Dans la guerre que livre l’armée russe en Ukraine, l’écrivaine et académicienne appelle, dans une tribune au « Monde », à distinguer comme le faisait Victor Hugo « ceux qui mènent et ceux qui sont menés » et à parier sur une « autre Russie ».

Tribune. Au moment où l’Ukraine, pays libre et souverain, se voit envahie par la deuxième armée du monde, l’armée russe, un premier devoir s’impose : celui de clamer haut et fort notre solidarité pleine et entière avec le peuple ukrainien, et de lui porter secours dans les épreuves qu’il traverse. C’est un devoir impérieux, et il serait criminel de s’y soustraire. Et dans le même temps, il est un autre devoir, absolu lui aussi : celui de faire entendre notre préoccupation pour la Russie, pour le désastre qui l’attend, pour ses soldats qui meurent en Ukraine, pour sa population qui sera la première victime des justes sanctions infligées.

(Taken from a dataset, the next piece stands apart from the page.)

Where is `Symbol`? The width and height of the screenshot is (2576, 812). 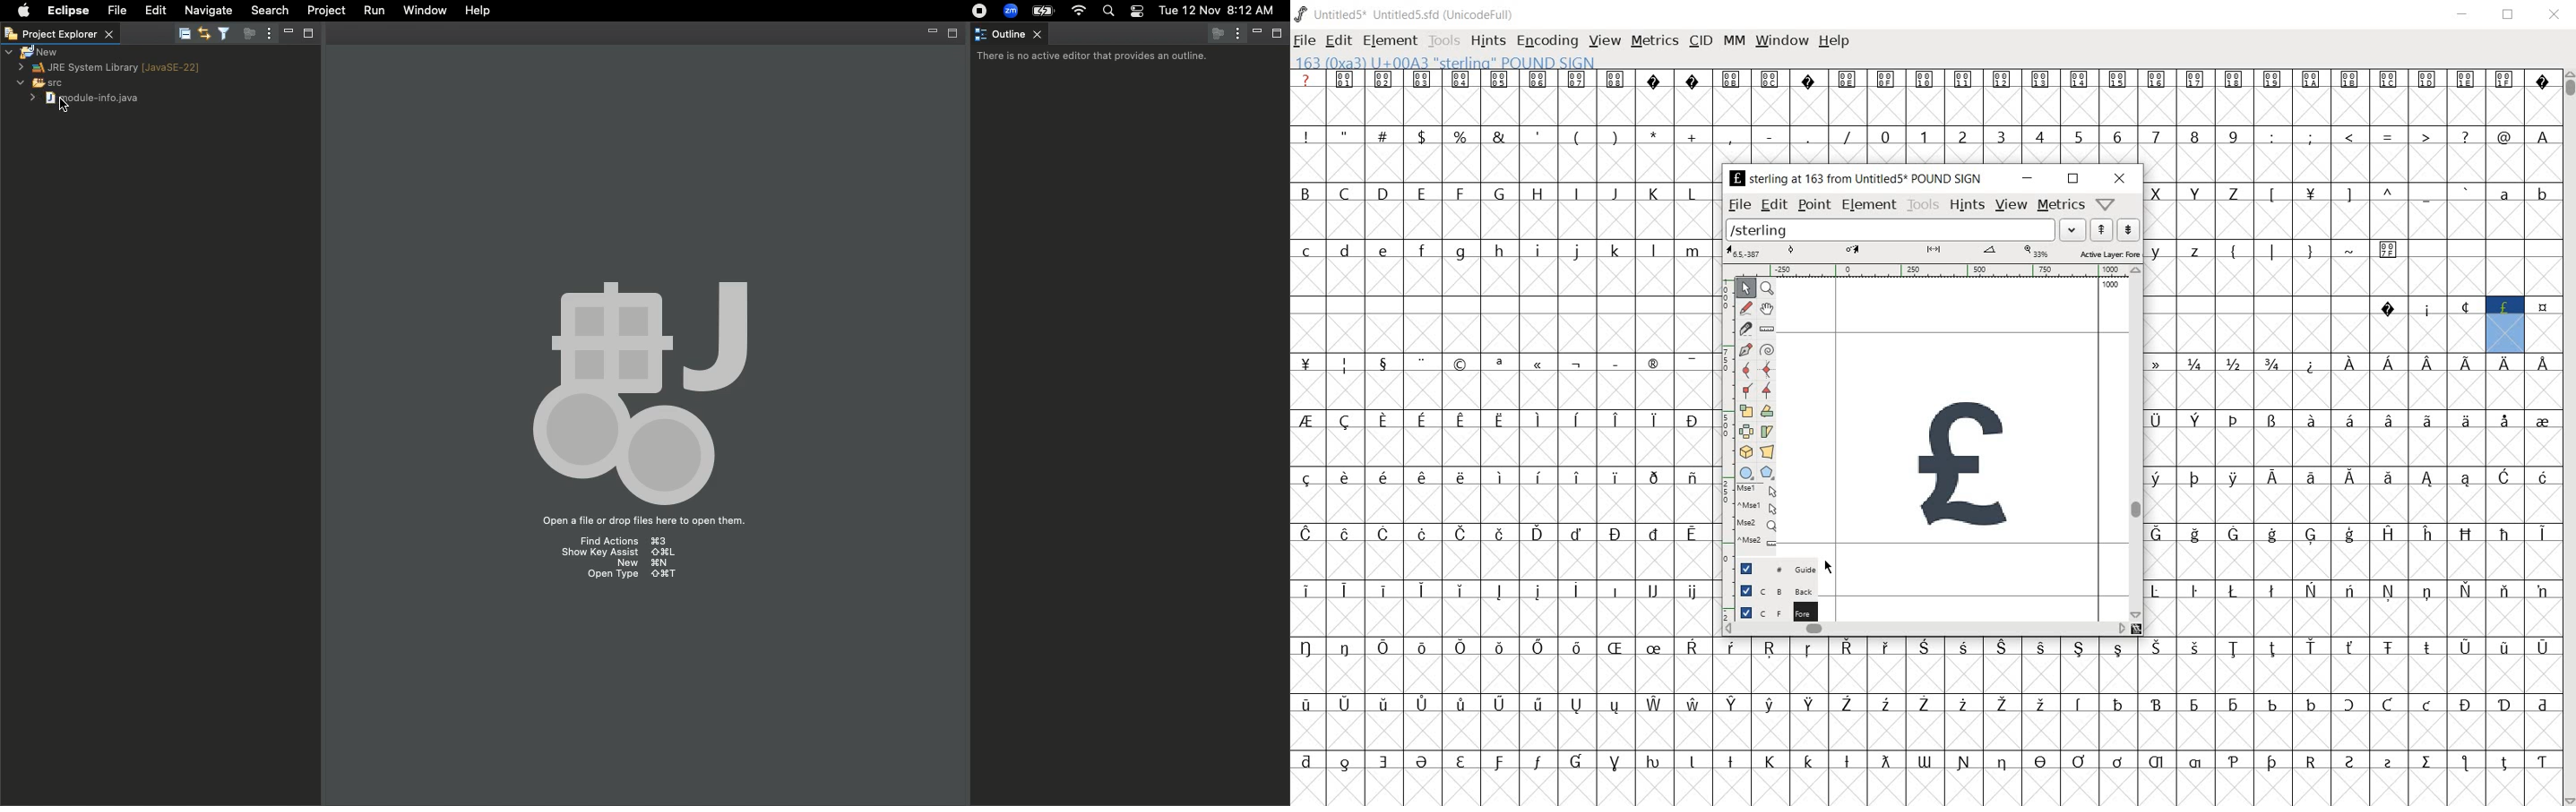 Symbol is located at coordinates (1381, 363).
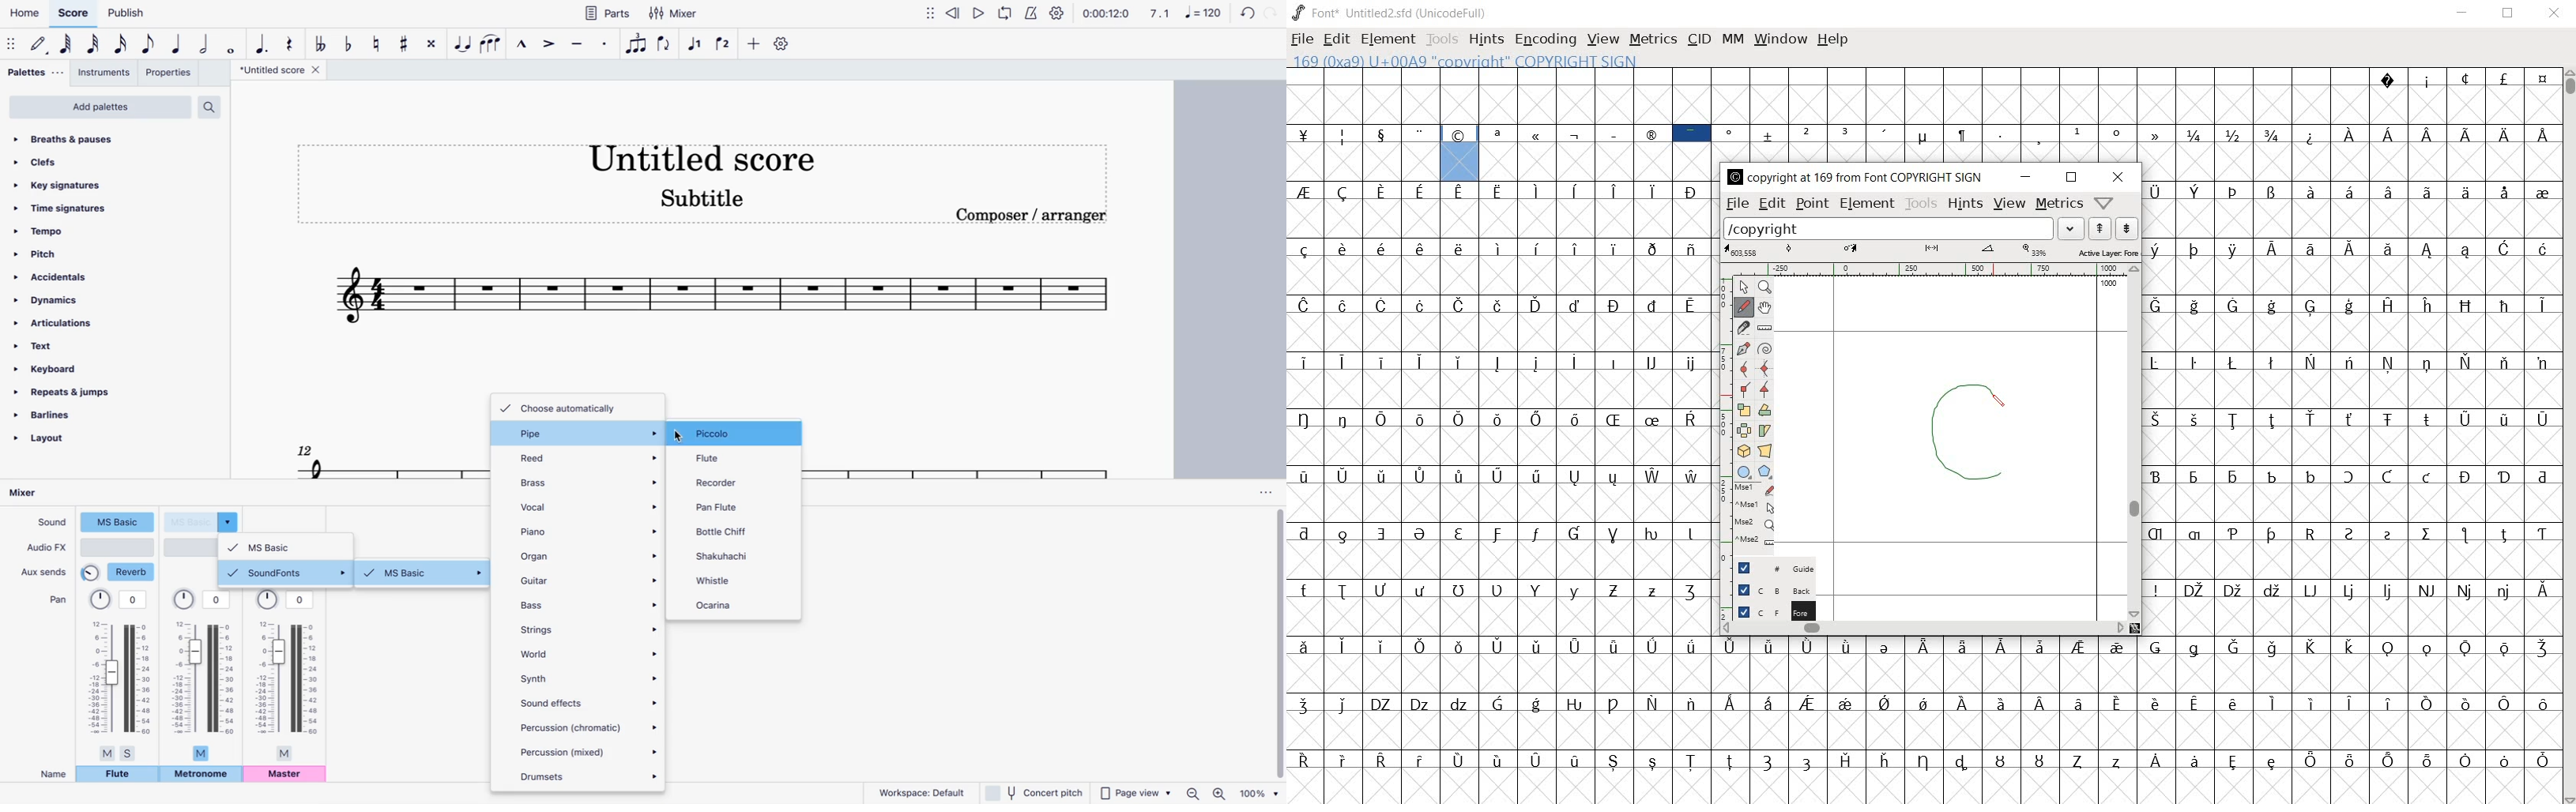 The height and width of the screenshot is (812, 2576). Describe the element at coordinates (727, 456) in the screenshot. I see `flute` at that location.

Mais qu’on ne s’y trompe pas. Il ne s’agit nullement de trouver des excuses aux Russes, d’évoquer les menées de l’OTAN et l’humiliation que nous avons fait subir à la Russie après la chute de l’URSS. Elle n’a été pour Vladimir Poutine, cet ancien « kagébiste », qu’un prétexte pour asseoir, sur son malheur, un pouvoir vulgaire et corrompu, revanchard et militarisé.

Pourtant, notre soutien sans réserve à l’Ukraine ne peut à long terme se passer d’un soutien à la Russie, à son peuple, actuellement captif d’un pouvoir qu’il approuve encore massivement, mais que rejettent un nombre de plus en plus grand de Russes interdits de parole, menacés. Nous devons faire savoir aux Ukrainiens que nous ne les abandonnerons pas, et en même temps faire savoir à ces Russes courageux que nous sommes à leurs côtés.

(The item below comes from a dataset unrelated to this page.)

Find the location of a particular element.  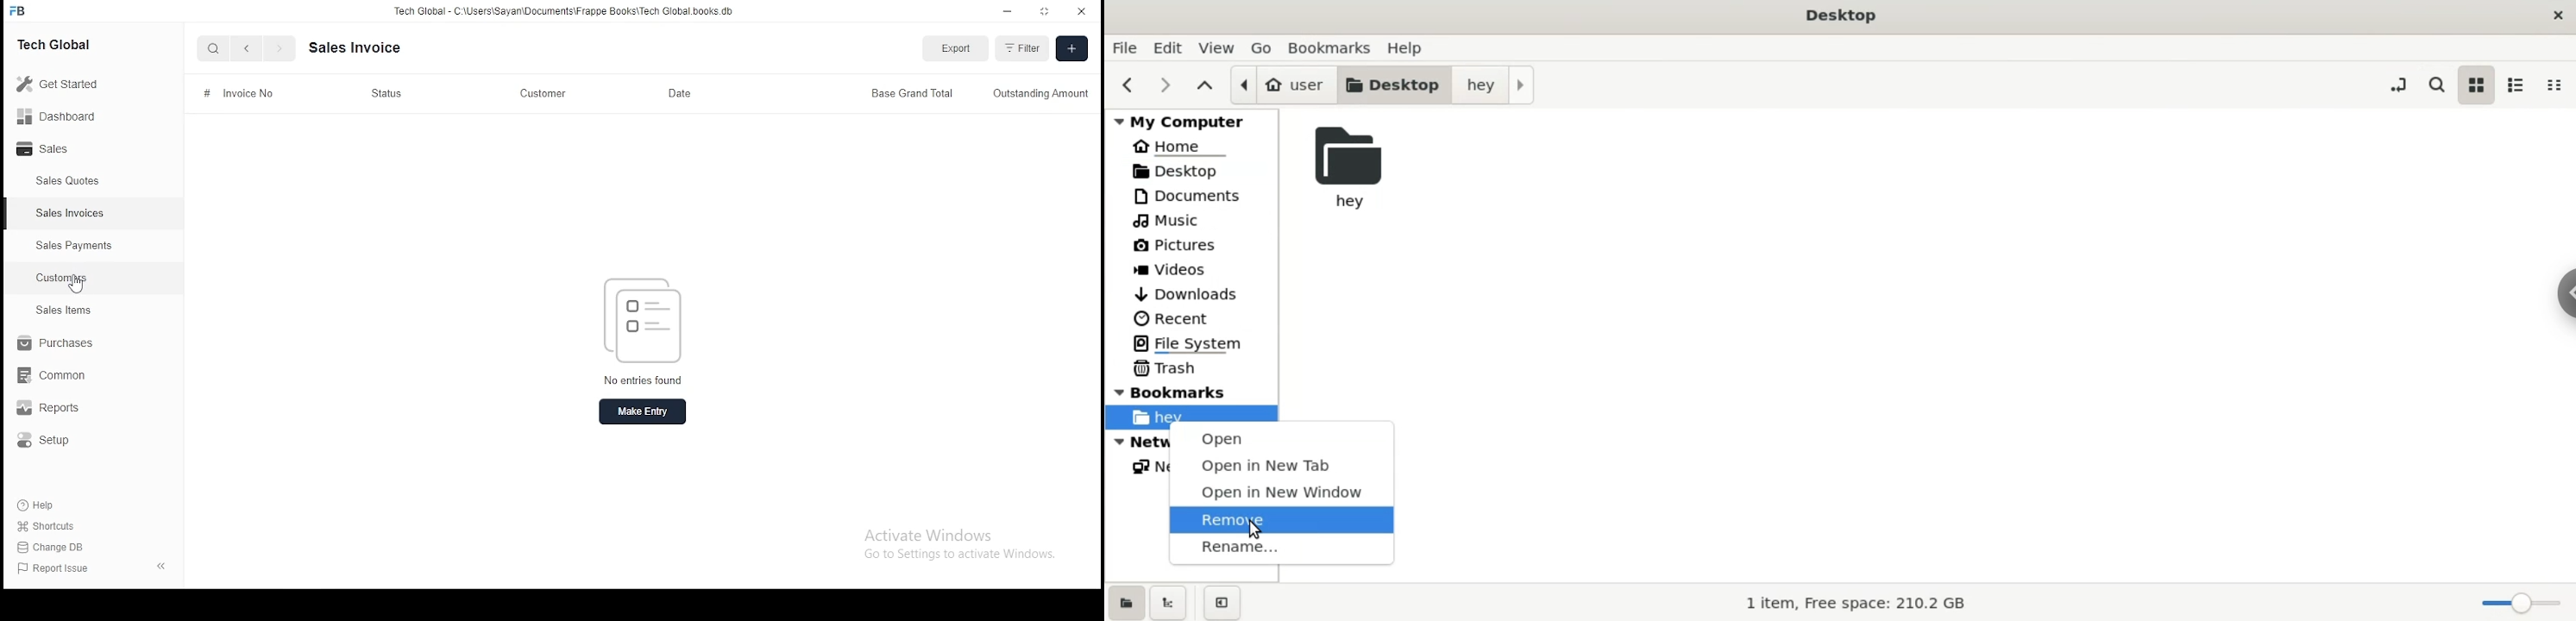

export is located at coordinates (953, 50).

En pleine seconde guerre mondiale, le philosophe Karl Jaspers écrivait : à côté de l’Allemagne de Hitler, il y a « quelque chose de plus large, une autre Allemagne, plus grande, plus profonde ». De même, dans les années 1990, il y avait une « autre Serbie » que celle de Milosevic. Une Serbie où une petite minorité se réclamait de l’héritage multiethnique de l’ex-Yougoslavie. De même, aujourd’hui, nous devons parier sur une « autre Russie », nous adresser à elle, parfois contre elle-même, l’objurguer de se faire entendre, la rappeler à son passé, à sa grandeur, à ses souffrances, à son courage, pour l’aider à dire non, pour soutenir ceux qui le font déjà, et le faire savoir.

L’échange entre Hugo et Herzen

De ce pari difficile et pourtant nécessaire, nous avons un exemple éclatant avec l’attitude de Victor Hugo en 1863. Il est en exil depuis 1851. En janvier 1863, il reçoit un appel du grand écrivain russe Alexandre Herzen : « Grand frère, au secours ! » La Russie tsariste est en train de réprimer avec brutalité un soulèvement qui a éclaté sur la partie du territoire polonais qu’elle occupe. On comptera de 10 000 à 15 000 morts parmi les Polonais. En France, aucune condamnation officielle. Malgré la pression de l’opinion publique, majoritairement soulevée d’indignation, Napoléon III s’enferme dans un silence gêné.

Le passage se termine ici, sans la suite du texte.